Goodbye to the Island is the fourth studio album by Welsh singer Bonnie Tyler. It became her final work with RCA Records after it was released in January 1981. Ronnie Scott and Steve Wolfe wrote the majority of songs for the album, and co-produced the record with Hugh Murphy.

Music critics described the album as "more upbeat" than her previous album Diamond Cut (1979). Goodbye to the Island had the weakest sales of all albums Tyler released through RCA, only charting in Norway at number 38.

Release and promotion 
Goodbye to the Island became Tyler’s final album under RCA Records. It was released in January 1981 on vinyl and cassette. In 1991, Castle Communications issued the album on CD with an alternate artwork. The album was again reissued in 2010 by 7T’s with two bonus tracks. Goodbye to the Island featured on the 2019 box set The RCA Years released by Cherry Pop with eight bonus tracks.
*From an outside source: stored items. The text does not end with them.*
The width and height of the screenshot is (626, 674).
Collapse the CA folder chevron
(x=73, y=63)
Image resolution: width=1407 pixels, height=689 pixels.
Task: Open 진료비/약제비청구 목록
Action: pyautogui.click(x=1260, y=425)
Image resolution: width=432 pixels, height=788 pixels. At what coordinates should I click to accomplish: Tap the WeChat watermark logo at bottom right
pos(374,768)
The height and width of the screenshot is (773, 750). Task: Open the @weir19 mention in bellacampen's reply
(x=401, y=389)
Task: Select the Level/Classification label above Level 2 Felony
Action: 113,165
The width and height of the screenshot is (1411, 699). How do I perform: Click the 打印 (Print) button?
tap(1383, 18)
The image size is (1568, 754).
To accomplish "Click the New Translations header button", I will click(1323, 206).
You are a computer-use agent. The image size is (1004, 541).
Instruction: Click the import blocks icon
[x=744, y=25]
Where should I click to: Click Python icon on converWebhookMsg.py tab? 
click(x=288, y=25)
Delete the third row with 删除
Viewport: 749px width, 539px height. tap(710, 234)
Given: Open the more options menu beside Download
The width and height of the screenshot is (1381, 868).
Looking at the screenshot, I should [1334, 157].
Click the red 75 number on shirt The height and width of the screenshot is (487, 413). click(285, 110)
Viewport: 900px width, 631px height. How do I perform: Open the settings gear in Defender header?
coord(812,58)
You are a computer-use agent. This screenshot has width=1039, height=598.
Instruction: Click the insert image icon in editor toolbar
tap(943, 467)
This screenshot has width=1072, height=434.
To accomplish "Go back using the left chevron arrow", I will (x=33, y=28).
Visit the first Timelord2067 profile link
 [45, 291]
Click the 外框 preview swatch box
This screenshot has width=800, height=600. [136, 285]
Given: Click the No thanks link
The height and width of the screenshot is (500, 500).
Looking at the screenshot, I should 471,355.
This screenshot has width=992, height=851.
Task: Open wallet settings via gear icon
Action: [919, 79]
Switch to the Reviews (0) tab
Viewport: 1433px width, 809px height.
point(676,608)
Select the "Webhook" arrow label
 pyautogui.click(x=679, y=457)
This version of the album was released digitally in the United States and Canada in 2020.

Singles 
The album's lead single, "I Believe in Your Sweet Love" was released in November 1979. It reached number 138 on the US Record World chart in the following month, and 27 on the Canadian RPM Adult Contemporary chart in February 1980. 

Almost a year later, "I'm Just a Woman" was released as the album's second single but it failed to chart.

Tyler won the Grand Prix International prize at the World Popular Song Festival for her performance of "Sitting on the Edge of the Ocean", which became the album's third single in November 1979.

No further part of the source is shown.